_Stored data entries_
────────────────
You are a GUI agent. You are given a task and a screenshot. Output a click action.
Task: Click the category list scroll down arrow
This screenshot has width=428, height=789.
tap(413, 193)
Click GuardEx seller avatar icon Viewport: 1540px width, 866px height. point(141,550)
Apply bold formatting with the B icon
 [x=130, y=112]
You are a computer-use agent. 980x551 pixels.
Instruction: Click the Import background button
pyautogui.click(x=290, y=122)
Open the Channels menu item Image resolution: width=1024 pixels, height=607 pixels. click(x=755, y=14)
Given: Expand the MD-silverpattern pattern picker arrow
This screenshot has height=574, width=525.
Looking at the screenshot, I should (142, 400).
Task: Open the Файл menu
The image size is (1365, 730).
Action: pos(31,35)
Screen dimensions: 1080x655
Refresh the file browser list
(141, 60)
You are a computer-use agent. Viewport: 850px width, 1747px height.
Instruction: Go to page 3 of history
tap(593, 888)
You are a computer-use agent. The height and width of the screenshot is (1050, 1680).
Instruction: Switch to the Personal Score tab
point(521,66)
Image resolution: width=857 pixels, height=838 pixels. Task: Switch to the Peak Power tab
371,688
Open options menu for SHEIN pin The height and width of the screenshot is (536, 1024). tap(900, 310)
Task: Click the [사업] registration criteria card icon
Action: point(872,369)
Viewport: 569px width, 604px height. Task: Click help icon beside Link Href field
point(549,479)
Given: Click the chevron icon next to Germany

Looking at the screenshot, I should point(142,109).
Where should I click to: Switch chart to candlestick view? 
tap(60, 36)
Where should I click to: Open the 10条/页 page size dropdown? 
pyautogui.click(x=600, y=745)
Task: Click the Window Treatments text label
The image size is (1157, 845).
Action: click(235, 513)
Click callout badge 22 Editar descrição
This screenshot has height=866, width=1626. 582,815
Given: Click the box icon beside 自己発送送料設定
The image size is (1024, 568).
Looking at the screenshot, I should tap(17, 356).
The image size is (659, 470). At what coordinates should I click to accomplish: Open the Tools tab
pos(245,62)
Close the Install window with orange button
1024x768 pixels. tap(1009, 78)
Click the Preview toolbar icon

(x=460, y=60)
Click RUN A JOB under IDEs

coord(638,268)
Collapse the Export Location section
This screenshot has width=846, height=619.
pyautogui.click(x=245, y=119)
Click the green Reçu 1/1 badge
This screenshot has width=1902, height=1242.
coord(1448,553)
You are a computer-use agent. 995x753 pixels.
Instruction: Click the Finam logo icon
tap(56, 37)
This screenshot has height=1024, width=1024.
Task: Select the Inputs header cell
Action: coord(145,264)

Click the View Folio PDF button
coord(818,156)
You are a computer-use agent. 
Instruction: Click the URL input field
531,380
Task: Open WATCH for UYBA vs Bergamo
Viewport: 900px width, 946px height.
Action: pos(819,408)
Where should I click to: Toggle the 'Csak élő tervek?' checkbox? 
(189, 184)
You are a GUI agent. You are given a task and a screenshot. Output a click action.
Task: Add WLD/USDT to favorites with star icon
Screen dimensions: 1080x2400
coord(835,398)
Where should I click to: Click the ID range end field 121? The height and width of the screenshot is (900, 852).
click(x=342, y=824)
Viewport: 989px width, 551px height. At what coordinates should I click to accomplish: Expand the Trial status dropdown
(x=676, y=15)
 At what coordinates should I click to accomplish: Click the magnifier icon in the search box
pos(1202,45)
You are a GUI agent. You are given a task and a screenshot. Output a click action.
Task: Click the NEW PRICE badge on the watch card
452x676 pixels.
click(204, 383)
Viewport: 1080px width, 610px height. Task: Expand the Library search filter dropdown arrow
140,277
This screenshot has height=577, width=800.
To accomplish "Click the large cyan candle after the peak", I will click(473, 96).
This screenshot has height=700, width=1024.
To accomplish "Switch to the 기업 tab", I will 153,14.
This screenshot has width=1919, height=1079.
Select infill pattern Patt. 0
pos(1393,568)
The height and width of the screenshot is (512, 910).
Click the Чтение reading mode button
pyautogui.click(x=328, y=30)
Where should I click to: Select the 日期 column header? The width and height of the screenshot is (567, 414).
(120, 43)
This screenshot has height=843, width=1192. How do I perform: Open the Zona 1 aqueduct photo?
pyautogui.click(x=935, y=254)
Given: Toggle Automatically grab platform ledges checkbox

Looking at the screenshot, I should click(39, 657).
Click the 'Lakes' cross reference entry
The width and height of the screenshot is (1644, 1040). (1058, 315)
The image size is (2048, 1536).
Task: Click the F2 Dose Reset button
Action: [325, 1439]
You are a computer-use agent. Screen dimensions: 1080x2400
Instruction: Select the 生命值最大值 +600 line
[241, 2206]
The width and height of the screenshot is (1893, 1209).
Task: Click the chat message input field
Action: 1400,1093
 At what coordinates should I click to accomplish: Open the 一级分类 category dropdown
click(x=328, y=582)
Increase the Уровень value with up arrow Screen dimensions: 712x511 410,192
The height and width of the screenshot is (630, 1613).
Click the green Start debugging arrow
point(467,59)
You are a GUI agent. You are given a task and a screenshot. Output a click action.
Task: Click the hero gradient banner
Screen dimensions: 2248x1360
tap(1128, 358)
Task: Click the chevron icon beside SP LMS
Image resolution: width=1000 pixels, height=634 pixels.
────────────────
_TRY IT_
Copy every line of the records above that contains "agent".

_ANSWER TO THE PROBLEM_
You are a GUI agent. You are given a task and a screenshot. Output a click action.
You are a computer-use agent. 980x551 pixels.
You are a computer-use agent. Viewport: 850px width, 1747px height.
You are a computer-use agent. The height and width of the screenshot is (1050, 1680).
You are a computer-use agent. 995x753 pixels.
You are a computer-use agent. 
You are a GUI agent. You are given a task and a screenshot. Output a click action.
You are a GUI agent. You are given a task and a screenshot. Output a click action.
You are a computer-use agent. Screen dimensions: 1080x2400
You are a GUI agent. You are given a task and a screenshot. Output a click action.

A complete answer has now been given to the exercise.